**Task details**
Summarize the Hollywood Notebook piece in two sentences.

**Given text**
══════════

June 1, 2014

Hollywood Notebook: Howie Mandel praises Nick Cannon's role on 'America's Got Talent'

Howie Mandel says Nick Cannon has the toughest job on the NBC competition show "America's Got Talent."

Howie Mandel says Nick Cannon has the toughest job on the NBC competition show "America's Got Talent."

He's right. All the celebrity judges have to do is sit there, hit a button and offer up their critiques. It's Cannon who has to deal with the contestants — some so out there they can see the backside of the moon — whether they have advanced or been eliminated. Cannon's always been eager to interact with the contestants, but on this season he's doing even more. On one episode, he disguised himself as a mime and faced the unaware judges.

"I kind of empathize with a lot of the acts. I'm a cheerleader on the side of the stage. Whatever I can do to make them feel comfortable. They ask me, 'Can I bring this out? Can you help me?' I'm there. I never tell an act no," Cannon says. "Sometimes I should tell the acts no, but I don't."

The performer in Cannon sparks him to go on the stage when it looks like a contestant is having trouble. He feels compassion for those contestants because many of them have never been in front of a live audience, been on TV or faced a group of celebrity judges.

"So I try to lighten the moment a little bit and go out there, let them know it's not the end of the world," Cannon adds. "It's a little weird because it's like their personality's kind of quirky, but you don't want to make fun of them, but you also want to have fun with them. I think I do a pretty good job of getting out there."

Speak freely

If there's one thing an actor from another country needs to learn, it's how to do an American accent. It really wouldn't have changed anything if Aussie actor Simon Baker had used his natural accent when starring in "The Mentalist." But, film and TV show makers tend to make actors from abroad use an American accent.

To play King Stefan in "Maleficent," a film set in a fairy tale world, South African actor Sharlto Copley uses a Scottish accent. It's a decision he made. He's proud of his vocal work in the new feature film.

"I've always done accents and I have very distant Scottish relatives, not enough that they were in my life that I could be exposed to the accent. But, growing up in South Africa, we were exposed to a lot of British influence — UK, Irish, Scottish. And so I love all the dialects of that area," Copley says. "Choosing the accent is usually the first and most important part for me of a character. Because to me so much comes through in accent."

══════════

**Entries provided**
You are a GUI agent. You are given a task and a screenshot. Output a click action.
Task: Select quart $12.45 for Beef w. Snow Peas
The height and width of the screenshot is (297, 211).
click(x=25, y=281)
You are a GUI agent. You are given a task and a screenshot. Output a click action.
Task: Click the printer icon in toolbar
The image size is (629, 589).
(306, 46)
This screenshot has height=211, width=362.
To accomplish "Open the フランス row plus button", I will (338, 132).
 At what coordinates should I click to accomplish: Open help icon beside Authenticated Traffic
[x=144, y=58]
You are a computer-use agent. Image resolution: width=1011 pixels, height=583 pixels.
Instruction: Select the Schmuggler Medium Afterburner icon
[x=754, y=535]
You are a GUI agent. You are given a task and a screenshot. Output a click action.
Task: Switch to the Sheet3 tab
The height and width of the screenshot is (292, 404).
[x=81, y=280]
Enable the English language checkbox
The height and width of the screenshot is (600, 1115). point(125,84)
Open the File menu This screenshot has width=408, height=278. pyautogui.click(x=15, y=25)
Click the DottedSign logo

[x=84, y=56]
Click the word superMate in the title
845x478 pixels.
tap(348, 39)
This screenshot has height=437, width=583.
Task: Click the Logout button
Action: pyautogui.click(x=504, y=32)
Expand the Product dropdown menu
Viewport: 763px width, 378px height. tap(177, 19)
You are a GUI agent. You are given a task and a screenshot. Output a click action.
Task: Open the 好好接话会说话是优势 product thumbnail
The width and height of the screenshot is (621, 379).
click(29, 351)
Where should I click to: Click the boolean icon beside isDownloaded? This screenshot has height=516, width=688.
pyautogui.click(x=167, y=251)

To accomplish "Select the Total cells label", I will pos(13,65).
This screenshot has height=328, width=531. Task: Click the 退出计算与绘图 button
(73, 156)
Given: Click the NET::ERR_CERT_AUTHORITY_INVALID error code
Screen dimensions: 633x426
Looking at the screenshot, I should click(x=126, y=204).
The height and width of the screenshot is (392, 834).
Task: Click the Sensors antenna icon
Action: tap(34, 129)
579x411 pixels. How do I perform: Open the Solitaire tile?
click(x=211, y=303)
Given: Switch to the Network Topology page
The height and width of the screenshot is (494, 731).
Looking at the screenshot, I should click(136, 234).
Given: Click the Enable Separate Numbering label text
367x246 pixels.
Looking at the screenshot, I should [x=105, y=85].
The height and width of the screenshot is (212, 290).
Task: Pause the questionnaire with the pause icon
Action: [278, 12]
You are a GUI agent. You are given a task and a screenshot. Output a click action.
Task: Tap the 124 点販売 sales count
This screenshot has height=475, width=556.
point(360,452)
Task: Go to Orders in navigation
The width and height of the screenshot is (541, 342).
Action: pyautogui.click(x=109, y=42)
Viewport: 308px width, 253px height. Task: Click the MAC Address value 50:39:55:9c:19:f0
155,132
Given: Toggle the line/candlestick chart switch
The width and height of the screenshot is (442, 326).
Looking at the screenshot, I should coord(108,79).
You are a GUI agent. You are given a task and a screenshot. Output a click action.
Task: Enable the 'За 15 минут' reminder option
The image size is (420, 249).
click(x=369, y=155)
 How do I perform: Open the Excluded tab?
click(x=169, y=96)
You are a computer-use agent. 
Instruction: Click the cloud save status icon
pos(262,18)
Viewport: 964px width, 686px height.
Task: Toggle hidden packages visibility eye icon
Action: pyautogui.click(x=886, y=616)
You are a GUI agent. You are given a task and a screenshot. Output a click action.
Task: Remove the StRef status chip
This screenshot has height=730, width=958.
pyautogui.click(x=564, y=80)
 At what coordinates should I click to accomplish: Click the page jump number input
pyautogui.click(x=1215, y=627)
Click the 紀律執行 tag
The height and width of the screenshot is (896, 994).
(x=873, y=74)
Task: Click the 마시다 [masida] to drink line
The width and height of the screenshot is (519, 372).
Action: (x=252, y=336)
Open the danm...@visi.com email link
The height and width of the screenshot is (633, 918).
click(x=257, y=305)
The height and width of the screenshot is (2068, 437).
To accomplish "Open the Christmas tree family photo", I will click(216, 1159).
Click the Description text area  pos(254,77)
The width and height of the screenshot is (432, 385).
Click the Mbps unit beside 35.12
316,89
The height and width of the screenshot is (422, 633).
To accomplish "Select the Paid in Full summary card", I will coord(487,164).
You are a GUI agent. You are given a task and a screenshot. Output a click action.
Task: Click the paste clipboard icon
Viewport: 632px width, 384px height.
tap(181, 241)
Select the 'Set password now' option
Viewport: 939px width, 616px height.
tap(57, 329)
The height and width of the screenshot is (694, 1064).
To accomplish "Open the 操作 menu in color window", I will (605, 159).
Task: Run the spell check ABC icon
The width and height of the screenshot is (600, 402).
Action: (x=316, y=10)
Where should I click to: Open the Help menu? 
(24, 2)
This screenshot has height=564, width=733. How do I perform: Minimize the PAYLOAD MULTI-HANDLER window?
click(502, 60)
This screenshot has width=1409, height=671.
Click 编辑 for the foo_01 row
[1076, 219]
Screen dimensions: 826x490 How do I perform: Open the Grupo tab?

══════════

**Solution**
Howie Mandel says Nick Cannon has the toughest job on "America's Got Talent," and Cannon says he empathizes with the acts, never tells them no, and tries to lighten the moment for contestants who have never been in front of a live audience. In a second item, South African actor Sharlto Copley says he chose a Scottish accent to play King Stefan in "Maleficent," and that choosing the accent is usually the first and most important part of a character for him.